Are we seriously going to blame the Lieutenant for the actions of her subordinates? According to the Daily Herald on July 28, 2009 this officer was IMMEDIATELY placed on leave and an investigation was started. Also according to that same article this officer had no previous disciplinary action. How are the “upper positions” supposed to anticipate that one of their officers is going to get “out of control”?



It appears that the Lieutenant responded immediately. What more could she have done? Aren’t these “out of control” officers protected by their union? As for the other serious issues doesn’t that require that the Lieutenant have to take several steps before termination of reckless, immature, and careless officers?

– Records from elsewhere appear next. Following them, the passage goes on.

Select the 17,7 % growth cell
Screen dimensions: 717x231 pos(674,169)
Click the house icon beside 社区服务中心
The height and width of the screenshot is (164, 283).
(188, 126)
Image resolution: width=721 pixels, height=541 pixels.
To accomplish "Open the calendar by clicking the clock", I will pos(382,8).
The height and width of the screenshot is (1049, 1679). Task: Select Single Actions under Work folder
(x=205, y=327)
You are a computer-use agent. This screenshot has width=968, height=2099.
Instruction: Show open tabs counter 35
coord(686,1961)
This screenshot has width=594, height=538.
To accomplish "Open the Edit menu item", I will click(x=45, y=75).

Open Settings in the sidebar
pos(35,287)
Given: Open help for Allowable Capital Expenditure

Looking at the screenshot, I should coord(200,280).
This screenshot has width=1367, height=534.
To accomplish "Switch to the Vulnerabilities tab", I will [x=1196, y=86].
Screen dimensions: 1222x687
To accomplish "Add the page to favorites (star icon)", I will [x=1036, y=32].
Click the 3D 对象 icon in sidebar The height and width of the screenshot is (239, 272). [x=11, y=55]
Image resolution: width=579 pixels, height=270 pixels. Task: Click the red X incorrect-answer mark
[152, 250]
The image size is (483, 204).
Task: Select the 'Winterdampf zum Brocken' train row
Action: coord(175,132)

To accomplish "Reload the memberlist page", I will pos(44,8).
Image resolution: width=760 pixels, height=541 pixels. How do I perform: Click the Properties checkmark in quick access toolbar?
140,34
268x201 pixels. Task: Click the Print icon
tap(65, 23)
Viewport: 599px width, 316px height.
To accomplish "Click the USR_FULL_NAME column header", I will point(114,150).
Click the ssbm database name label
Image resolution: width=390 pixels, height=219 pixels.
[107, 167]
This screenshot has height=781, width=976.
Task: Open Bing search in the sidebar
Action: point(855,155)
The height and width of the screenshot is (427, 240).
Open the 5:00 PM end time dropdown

It is high time that everyone stopped blaming and started taking personal responsibility for their actions. All of the officers at the jail need to remember how fortunate they are to have such a good job that starts out making over $20.00 per hour. At my place of employment we have zero tolerance for sexual harassment, drugs, drug and alcohol abuse, all the way down to using the internet. We sign an agreement up front that if we are guilty of any of the above that is grounds for immediate dismissal. Maybe the Sheriff should implement that policy and the "out of control" officers would no longer be employed.

mike said...

lovethebears66, I agree with you that the officers involved need to be held accountable.
The primary duty of those officers is the safety and security of the inmates entrusted to them and their fellow officers.
Those who prey on inmates, who abuse their power and believe they can do whatever they want need to be weeded out and held responsible.
At this juncture, nothing has been done by the lieutenant in charge of this shift to accomplish this.
I have been assured the other lieutenants are much more cognizant of those under their command and get involved with the daily running of the jail.
Members of the afternoon shift are constantly under investigation.
My question to the lietenant in question is "Why don't you know what is occurring on your shift?"
Sheriff Nygren does not need command staff who have their "hands of the wheel." People who merely show up to collect a check are useless and in this case will ultimately cost the County a great deal of money.
I don't wish to beat a dead horse with this but when will someone please stand up and take responsibility for their command?

GeneL said...

It's hard to run a department by cellphone from another state.